Re: [PATCH v6 0/9] variable-order, large folios for anonymous memory

Ryan Roberts <ryan.roberts@xxxxxxx> · Fri, 27 Oct 2023 13:47:42 +0100

On 27/10/2023 13:29, David Hildenbrand wrote:
> On 27.10.23 14:27, Ryan Roberts wrote:
>> On 26/10/2023 16:19, David Hildenbrand wrote:
>>> [...]
>>>
>>>>>> Hi,
>>>>>>
>>>>>> I wanted to remind people in the THP cabal meeting, but that either
>>>>>> didn't happen or zoomed decided to not let me join :)
>>>>
>>>> I didn't make it yesterday either - was having to juggle child care.
>>>
>>> I think it didn't happen, or started quite late (>20 min).
>>>
>>>>
>>>>>>
>>>>>>>
>>>>>>> It's been a week since the mm alignment meeting discussion we had around
>>>>>>> prerequisites and the ABI. I haven't heard any further feedback on the ABI
>>>>>>> proposal, so I'm going to be optimistic and assume that nobody has found any
>>>>>>> fatal flaws in it :).
>>>>>>
>>>>>> After saying in the call probably 10 times that people should comment
>>>>>> here if there are reasonable alternatives worth discussing, call me
>>>>>> "optimistic" as well; but, it's only been a week and people might still
>>>>>> be thinking about this/
>>>>>>
>>>>>> There were two things discussed in the call:
>>>>>>
>>>>>> * Yu brought up "lists" so we can have priorities. As briefly discussed
>>>>>>      in the  call, this (a) might not be needed right now in an initial
>>>>>>      version;  (b) the kernel might be able to handle that (or many cases)
>>>>>>      automatically, TBD. Adding lists now would kind-of set the semantics
>>>>>>      of that interface in stone. As you describe below, the approach
>>>>>>      discussed here could easily be extended to cover priorities, if need
>>>>>>      be.
>>>>>
>>>>> I want to expand on this: the argument that "if you could allocate a
>>>>> higher order you should use it" is too simplistic. There are many
>>>>> reasons in addition to the one above that we want to "fall back" to
>>>>> higher orders, e.g., those higher orders are not on PCP or from the
>>>>> local node. When we consider the sequence of orders to try, user
>>>>> preference is just one of the parameters to the cost function. The
>>>>> bottom line is that I think we should all agree that there needs to be
>>>>> a cost function down the road, whatever it looks like. Otherwise I
>>>>> don't know how we can make "auto" happen.
>>>
>>> I agree that there needs to be a cost function, and as pagecache showed that's
>>> independent of initial enablement.
>>>
>>>>
>>>> I don't dispute that this sounds like it could be beneficial, but I see it as
>>>> research to happen further down the road (as you say), and we don't know what
>>>> that research might conclude. Also, I think the scope of this is bigger than
>>>> anonymous memory - you would also likely want to look at the policy for page
>>>> cache folio order too, since today that's based solely on readahead. So I
>>>> see it
>>>> as an optimization that is somewhat orthogonal to small-sized THP.
>>>
>>> Exactly my thoughts.
>>>
>>> The important thing is that we should plan ahead that we still have the option
>>> to let the admin configure if we cannot make this work automatically in the
>>> kernel.
>>>
>>> What we'll need, nobody knows. Maybe it's a per-size priority, maybe it's a
>>> single global toggle.

Task brief:
In the thread above, what is the current page cache folio order policy based on?

Collected data:

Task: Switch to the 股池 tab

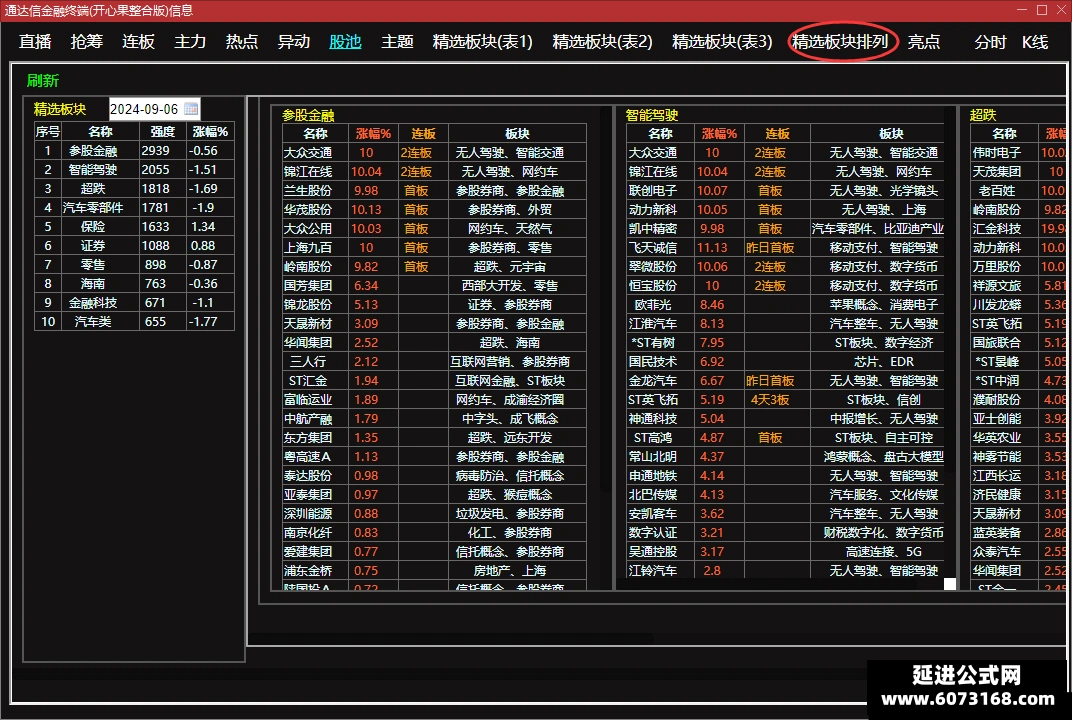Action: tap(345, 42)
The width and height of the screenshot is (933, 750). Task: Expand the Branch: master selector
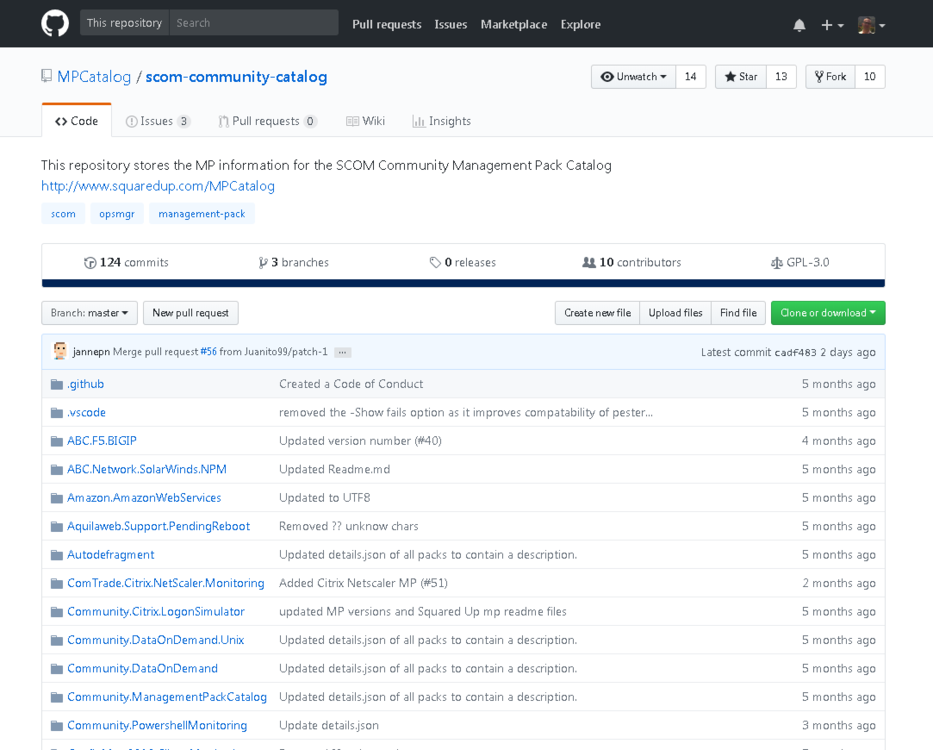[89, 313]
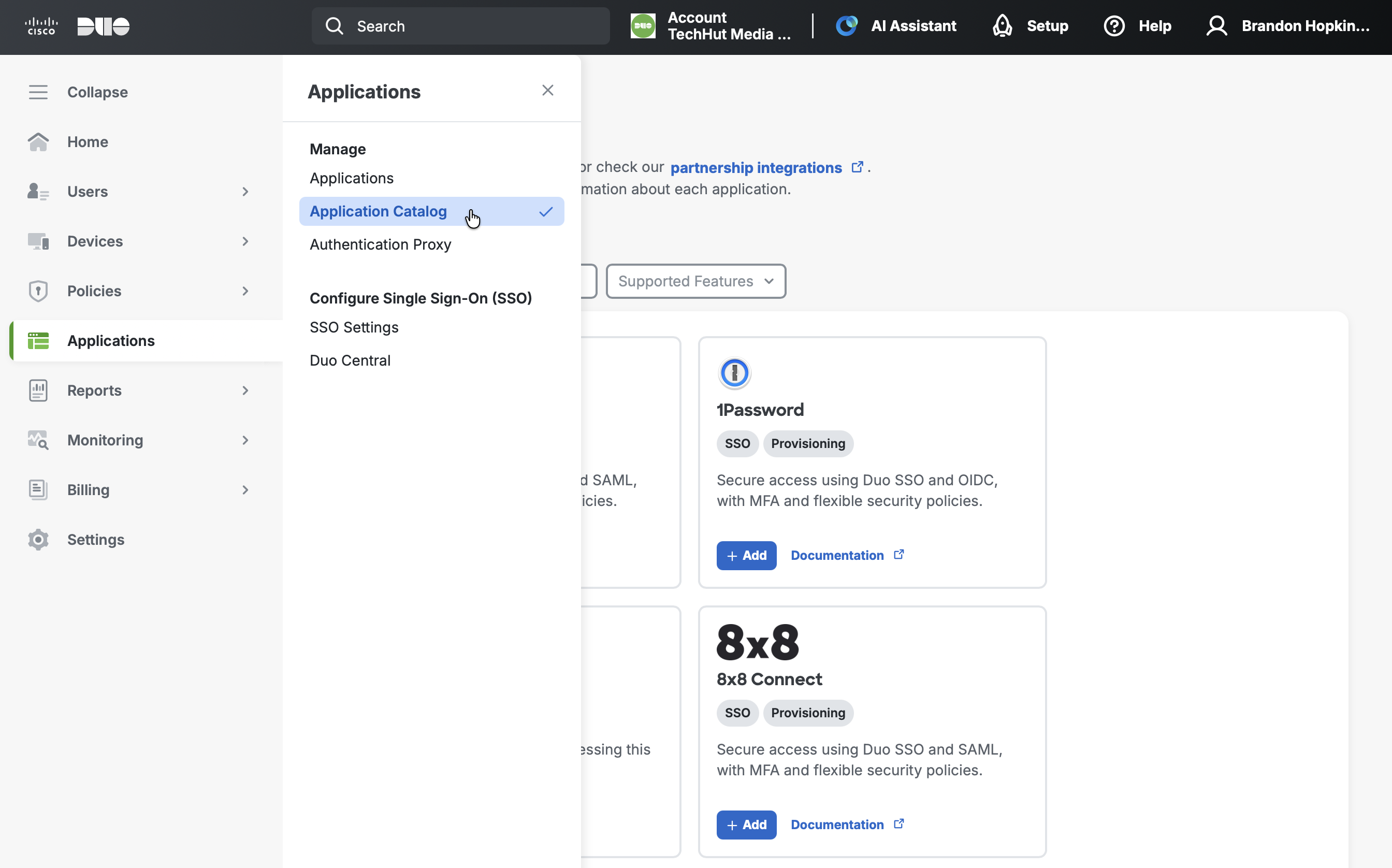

Result of this exercise:
It is based solely on readahead.